Ящерица с готовностью кивнула. Отбежала в сторонку и, повернувшись ко мне спиной, выплюнула на пол поочередно четыре камня.
Как и в предыдущие разы, они принялись меня звать. Но только теперь ничто не препятствовало моему желанию — я могла их коснуться. Здесь, в хранилище света, укрытом куполом тьмы, я чувствовала себя свободной. Душа трепетала, словно крылья бабочки, и в цветном узоре переплелось слишком многое: нетерпение, предвкушение, страх…
— Как думаешь, — почему-то шепотом спросила я, — который из них мой?
Эвис мотнула головой, без слов подбадривая это выяснить. И я решилась: шумно выдохнула, закрыла глаза и потянулась к камням. Я не спешила — прислушивалась к ощущениям, ловила волны тепла, исходящие от разноцветных граней. Шевелила пальцами, будто поглаживая, и старалась ни о чем не думать.

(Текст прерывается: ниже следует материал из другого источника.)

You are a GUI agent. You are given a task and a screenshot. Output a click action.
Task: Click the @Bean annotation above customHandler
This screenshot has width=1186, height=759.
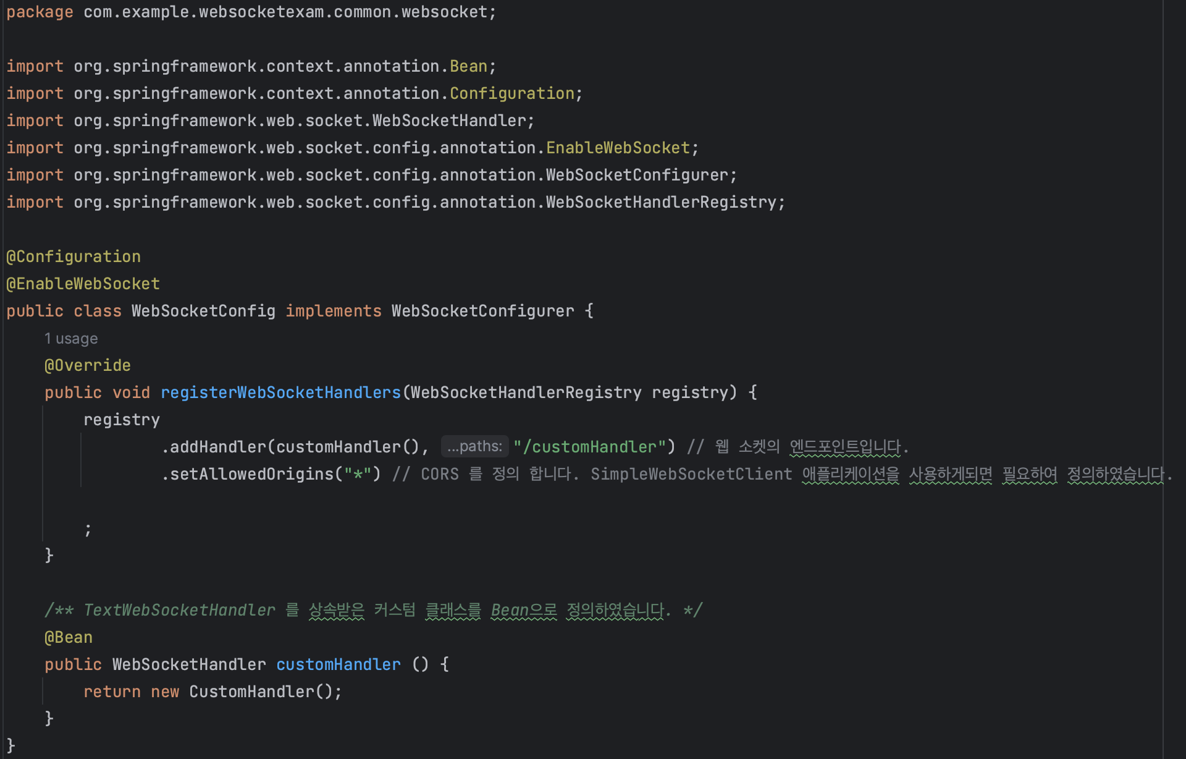point(69,637)
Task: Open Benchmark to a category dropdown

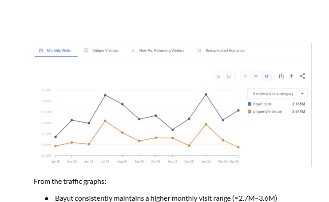Action: [x=277, y=94]
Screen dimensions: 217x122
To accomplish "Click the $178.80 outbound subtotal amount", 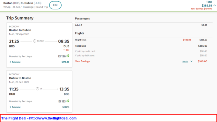I will click(x=65, y=62).
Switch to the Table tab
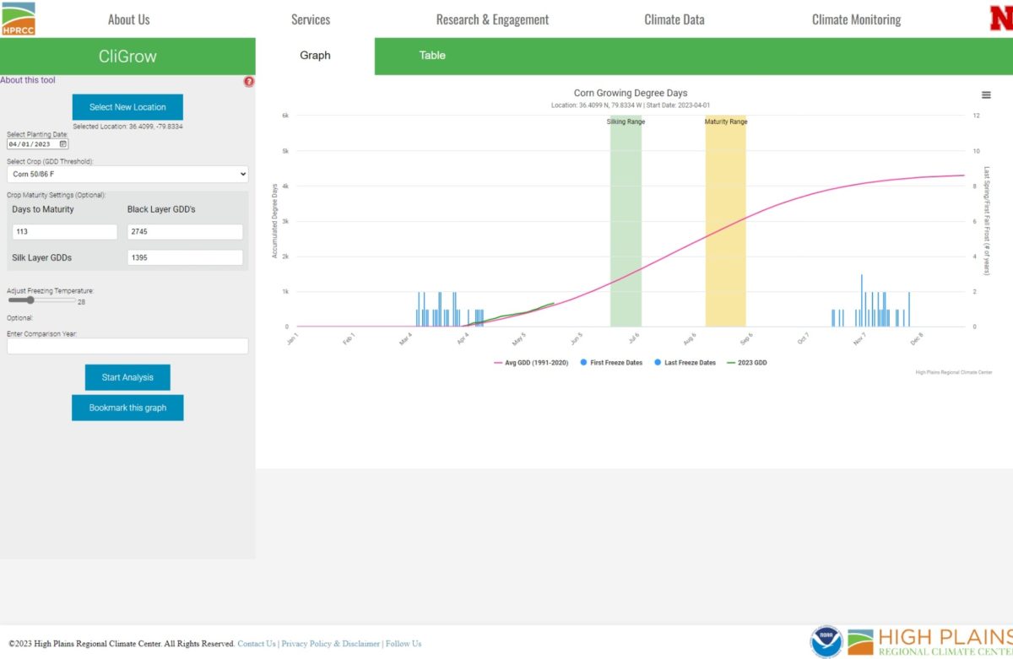The image size is (1013, 659). click(x=432, y=56)
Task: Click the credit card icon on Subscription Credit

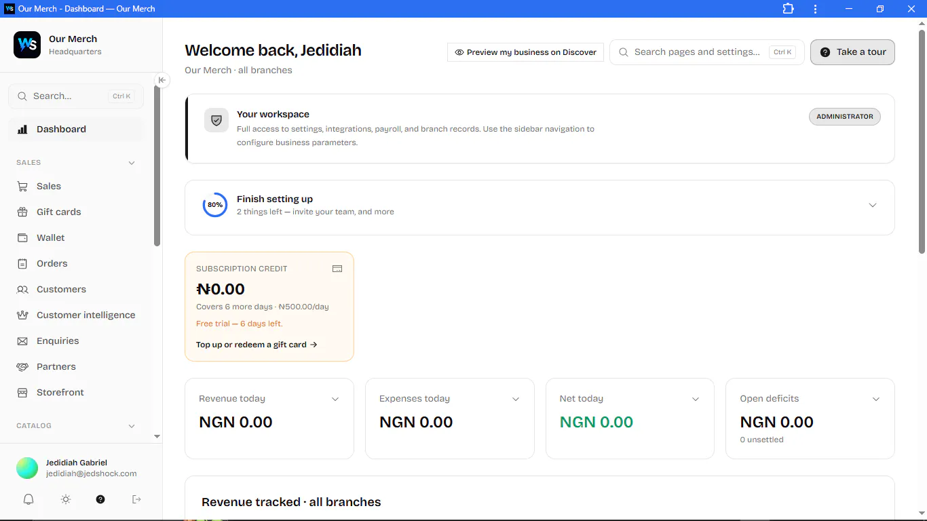Action: click(x=337, y=269)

Совсем скоро мне это удалось. Голова стала легкой; таким же ощущалось тело, и только ладонь все сильнее наливалась тяжестью. Уронив ее, я накрыла один из камней, влажных и липких, и рефлекторно сжала пальцы. Противно не было. На занятиях у Дис-Роны приходилось касаться гораздо более мерзких вещей, чем слюна ящерицы.
Не размыкая век, я перекатывала между подушечками пальцев острые грани. И чем дольше я их изучала, тем больше уверялась — это янтарь. Кажется, именно у него такая форма. Вот только меня это не огорчило: я привыкла носить в кольце слабый камень. И если когда-нибудь мне выпал бы шанс вставить в оправу янтарь и носить его без опаски, я была бы самой счастливой ведьмой на свете.
Улыбнувшись смелой фантазии, я решительно разжала кулак и замерла. Улыбка исчезла, а легкость, царившая в мыслях, уступила место растерянности. Мне достался не янтарь. И даже не топаз.
На моей ладони, приветливо мерцая, лежал гелиодор — сильнейший камень светлых.
Я сглотнула.
Это что же, получается… я сильная?
Неверие терзало душу, словно штормовой ветер — парус суденышка, затерявшегося в море. Заставляло снова и снова смотреть то на оставшиеся на полу драгоценности, то на крохотное солнце, сияющее у меня на ладони.
Я не пустышка. Я… достойная?
В ушах зашумело, горло стянуло тугой удавкой подступивших слез.
— Эв… Эв, гляди, — выдохнула еле слышно и повернулась к топотунье.
Однако смотрела она вовсе не на камень — на меня. Смотрела мягко и понимающе. Она знала. С самого начала знала. Как? Откуда? Понятия не имею. Но сейчас это казалось неважным.
Слезы все-таки побежали по щекам. Я всхлипывала, терла глаза, будто ребенок, и никак не могла успокоиться. Столько лет я считала себя недостойной! Слабой, забытой всеми покровителями. Я почти смирилась с собственной никчемностью, о которой мне так часто напоминали сестра и матушка! А сейчас… нет, сейчас ничего не изменилось. По крайней мере, для мира — для окружающих, в глазах которых я так и останусь белым халцедоном, слабым и жалким. Но для меня изменилось все.